Itinerary: Saturday 8th March. Transfer by the Tour Operator, VSOE, to Yangon airport for the morning domestic flight by Air Mandalay or Yangon Airways to Bagan using an ATR72 or ATR42 aircraft. On arrival, transfer to the vessel 'Road To Mandalay' berthed on the Ayeyarwady River. State Cabin booked. At Bagan over 2,000 temples and pagodas are scattered over an awe-inspiring plain beside the river. After lunch, join the guide and visit the inside of some of the more significant pagodas. ate afternoon your guide takes you to watch the sun setting over a field of glowing pagodas. Dinner and local entertainment on board.
The local currency is the 'Kyat' but Foreign Exchange Certificates and US Dollars are widely used.
Somewhat worryingly, the brochure also states "visitors may find that in local situations Western standards are not always embraced".
I'm happy to report that, on my trip, I never discovered what this means.
So, Saturday morning at the Strand I got up about five and tried the internet. What do you know? This time, it's working - a little slow, perhaps, but working. I'd ordered room service breakfast but, because I was still on the net, they served it in the Business Centre! All the staff on duty rallied round when the guide turned up with the car at 06:15, as arranged, and I was sorry to say goodbye.
We made good time to the domestic air terminal (which is next to the international terminal) and I was handed over to more tour company staff who gave me a boarding pass and seated me in the departure hall. One flight was called in Burmese only, and the hall mostly emptied, leaving mainly the obvious tourists. Before long, a young man called our Air Mandalay flight, in English only, and we shuffled onto a waiting 'bus for a very short ride across the apron to our waiting aircraft - a French-registered ATP42 (or 72). This is a fairly modern turboprop suitable for simple airfields - high wing with two large propellers and a noisy auxiliary power unit in the tail so that no ground power is required. Access is via built-in steps which lower from the tail. My seat, 5A, has a close-up view of the left prop, so I especially hope that the prop doesn't detach in flight! (It didn't). After a short taxi, take-off power is selected and I watch the pitch angle of the propeller blades go to 'coarse', producing the characterestic rasping sound as the blades 'chop' the air and haul us off the ground. Once airborne, 'fine pitch' is selected and the noise subsides as we head north, retracing the path of my arrival yesterday, which already seems a long time ago. We're soon above the clouds and the crew serve a snack. I have a fish-filled croissant and a cup of tea.

> _Task description_
List every form of money that the Myanmar trip account names as currency in use.

> _Dataset section_
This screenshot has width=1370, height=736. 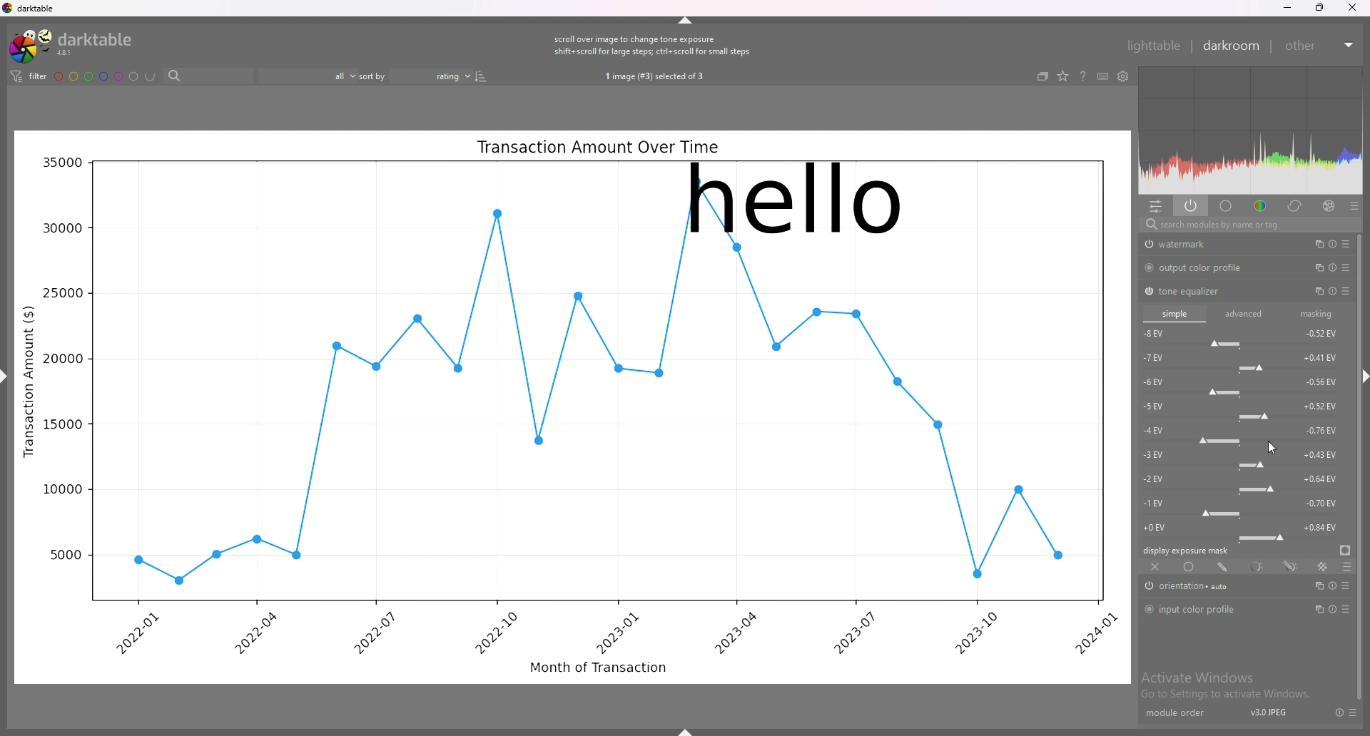 I want to click on show global preferences, so click(x=1124, y=76).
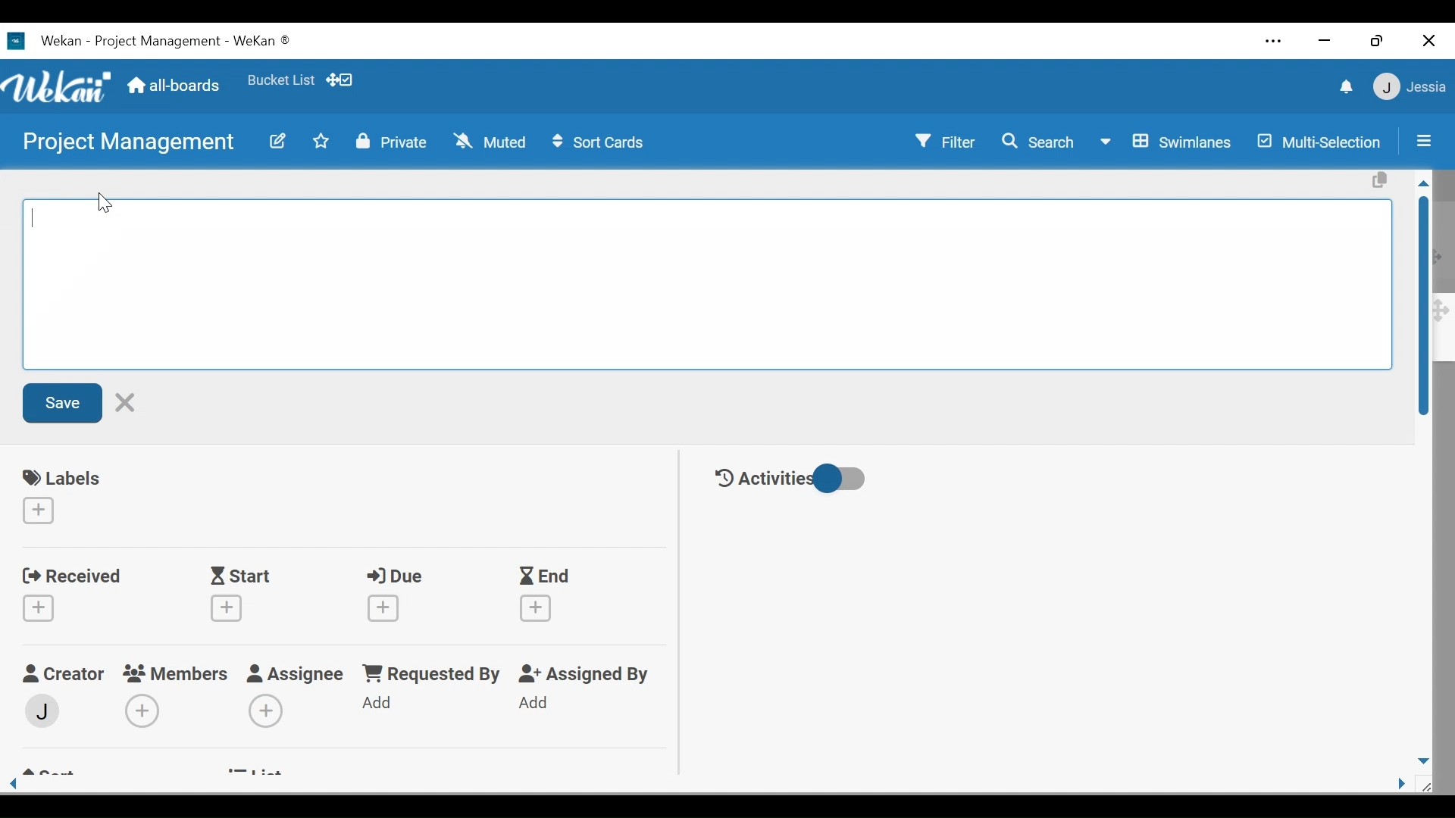 The height and width of the screenshot is (818, 1455). Describe the element at coordinates (262, 42) in the screenshot. I see `Wekan` at that location.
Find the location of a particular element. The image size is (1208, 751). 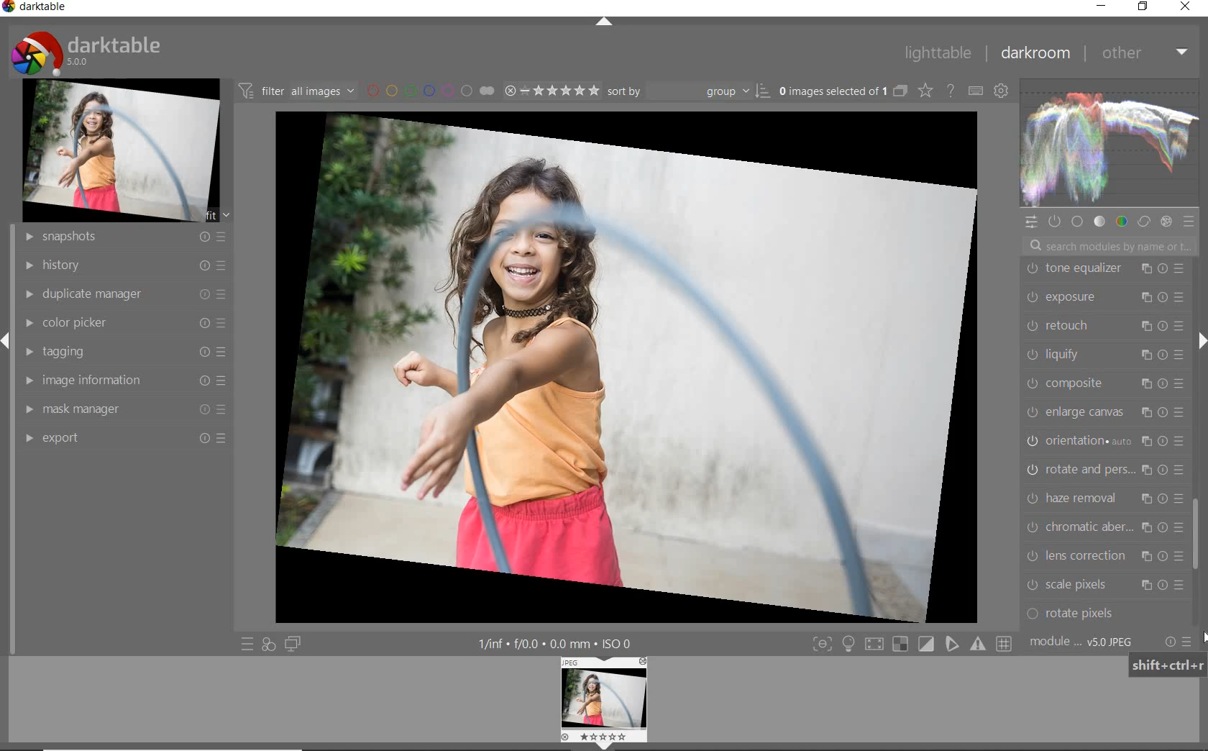

quick access to preset is located at coordinates (248, 643).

> _The answer_
Kyat
Foreign Exchange Certificates
US Dollars